Id. at 1102 (¶8). If this Court does not reverse on other grounds and is unable to conclude that the defendant received ineffective assistance of counsel, it should affirm “without prejudice to the defendant’s right to raise the ineffective assistance of counsel issue via appropriate post-conviction proceedings.” Id. at 1101 (¶ 5). Review of an ineffective-assistance-of-counsel claim on direct appeal is “confined strictly to the record.” Id. at 1102 (¶ 6).
¶24. Here, we have thoroughly reviewed the record, and we do not find that the record affirmatively shows ineffectiveness of constitutional dimensions. Further, the parties have not stipulated that the record is adequate to allow the appellate court to make the finding without consideration of the findings of fact of the trial judge. Therefore, we affirm as to the issue of ineffective assistance of counsel without prejudice to Luster’s right to raise the ineffective-assistance-of-counsel issue in post-conviction proceedings.
III. Whether the trial court committed plain error when it gave jury instruction S-l.
¶ 25. Luster argues that the trial court committed plain error when it granted jury instruction S-l. Luster contends that this allowed the jury to convict Luster on an element of the offense not charged in the indictment.
¶ 26. The plain-error doctrine requires an appellant to show that there was an error in the trial court that resulted in a “manifest miscarriage of justice.” Blunt v. State, 55 So.3d 207, 211 (¶ 16) (Miss.Ct.App.2011). The plain-error doctrine only applies when the error complained of affects a defendant’s fundamental right. Id. Luster asserts that his fundamental right of due process of law under the Sixth and Fourteenth Amendments of the U.S. Constitution was infringed upon.

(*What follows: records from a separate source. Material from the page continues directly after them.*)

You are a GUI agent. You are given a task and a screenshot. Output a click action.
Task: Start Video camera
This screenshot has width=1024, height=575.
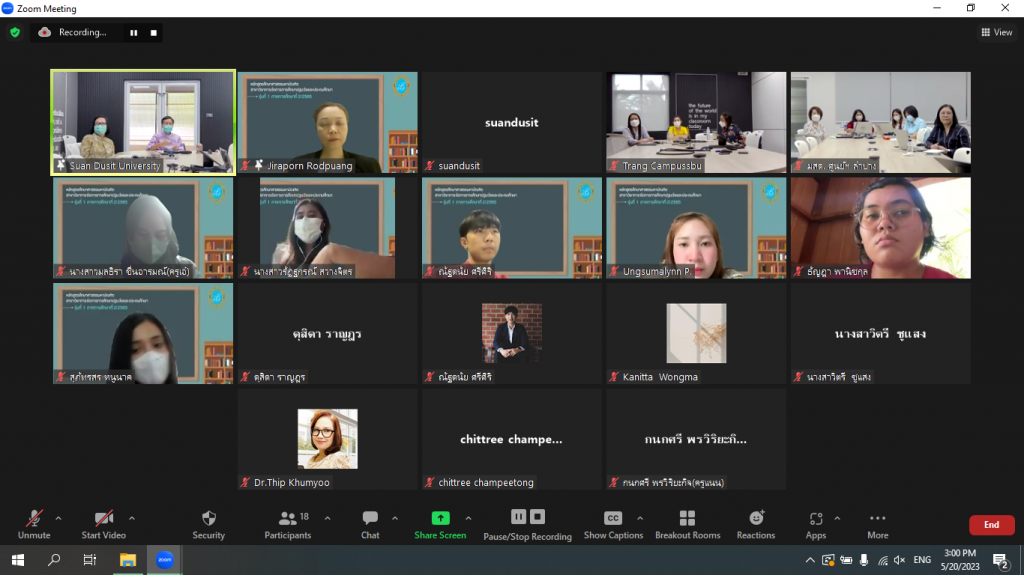[103, 523]
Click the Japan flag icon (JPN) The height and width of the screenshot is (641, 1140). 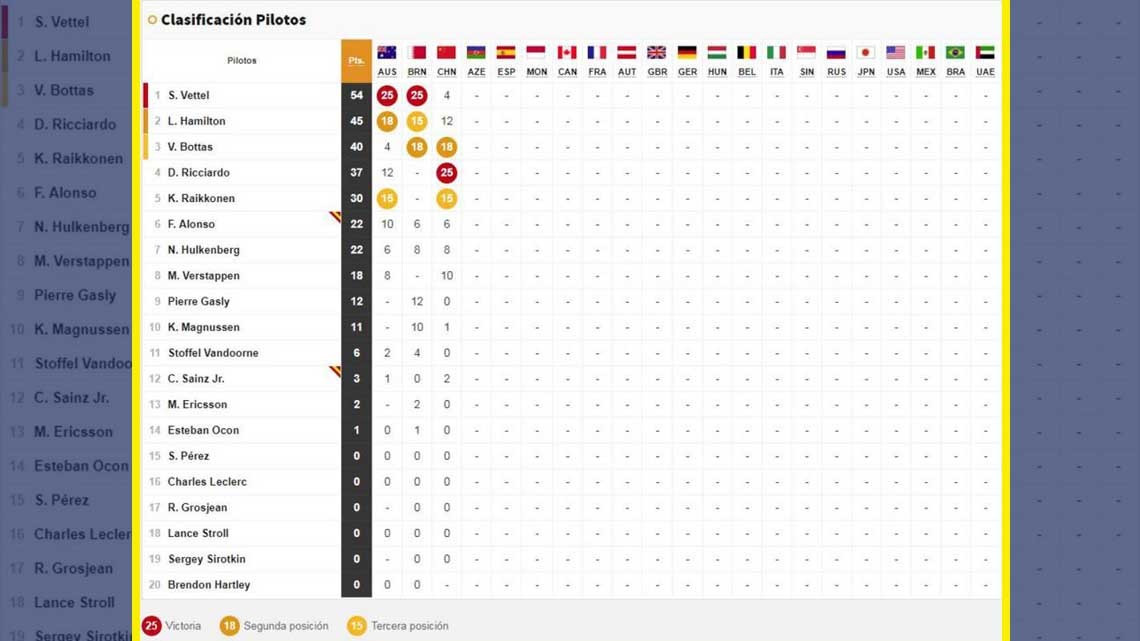pos(866,53)
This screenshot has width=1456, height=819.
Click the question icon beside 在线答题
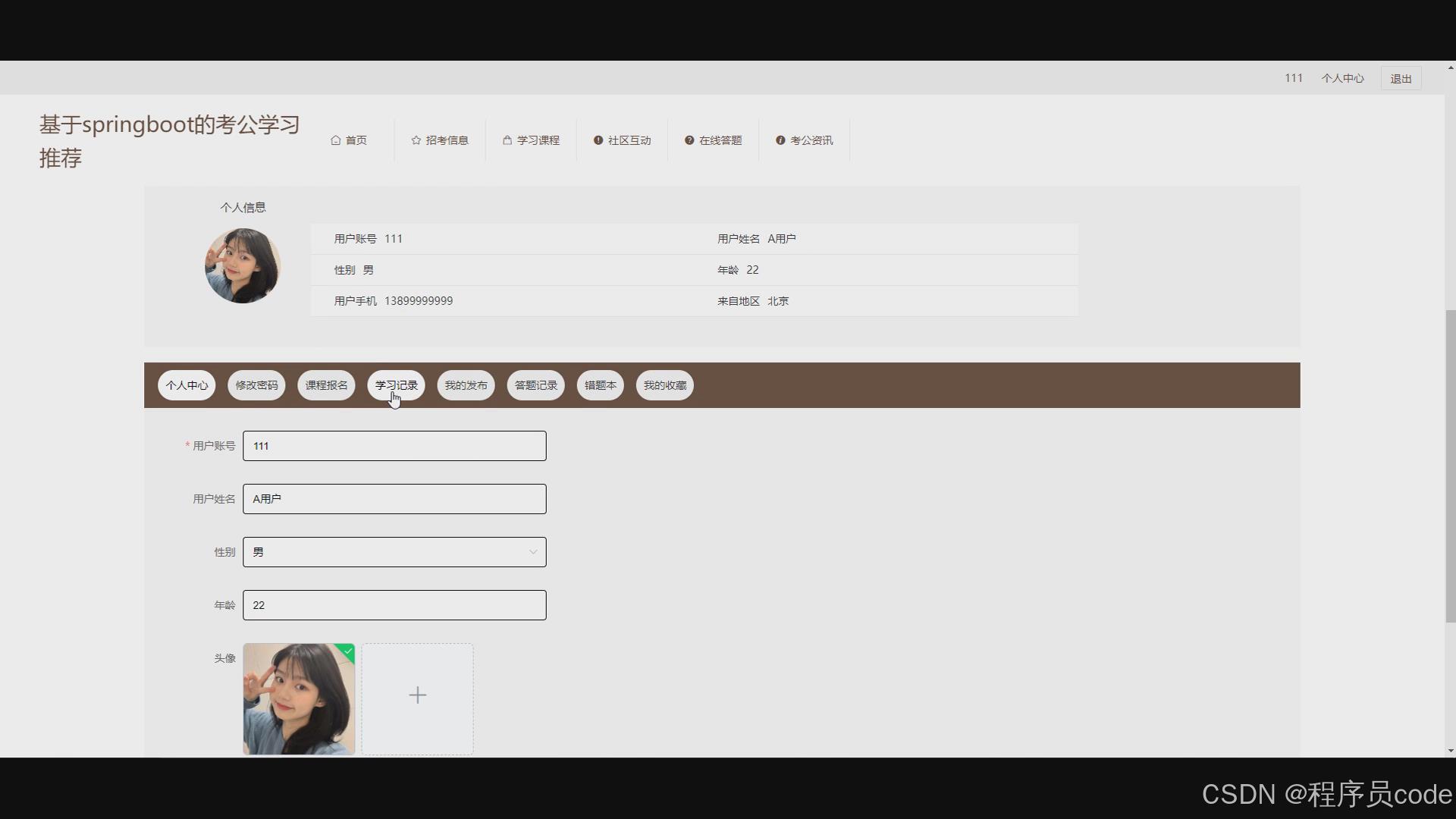[689, 140]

¶ 27. The indictment and instruction S-1 both defined murder as provided in section 97 — 3—19(l)(a). The indictment read “that James Luster, Frederick Hunt, and Gerald Davis[,] ... on or about March 6, 2012, acting in concert, one with the other, did knowingly, intentionally ... and of their malice aforethought, kill and murder one Carlos Wright.” Instruction S-l provided that if the jury found from the evi*643dence beyond a reasonable double that “James Luster, either by himself or acting in concert with another or others,” murdered Moe, Luster must be found guilty of murder.
¶ 28. The addition of the language “either by himself’ did not change the elements that must be proven for the jury to find Luster guilty of murder. Therefore, we find no merit to this issue.
¶ 29. THE JUDGMENT OF THE ADAMS COUNTY CIRCUIT COURT OF CONVICTION OF MURDER AND SENTENCE OF LIFE IN THE CUSTODY OF THE MISSISSIPPI DEPARTMENT OF CORRECTIONS IS AFFIRMED. ALL COSTS OF THIS APPEAL ARE ASSESSED TO ADAMS COUNTY.
LEE, C.J., IRVING, P.J., BARNES, ISHEE, ROBERTS, CARLTON, MAXWELL, FAIR AND JAMES, JJ., CONCUR.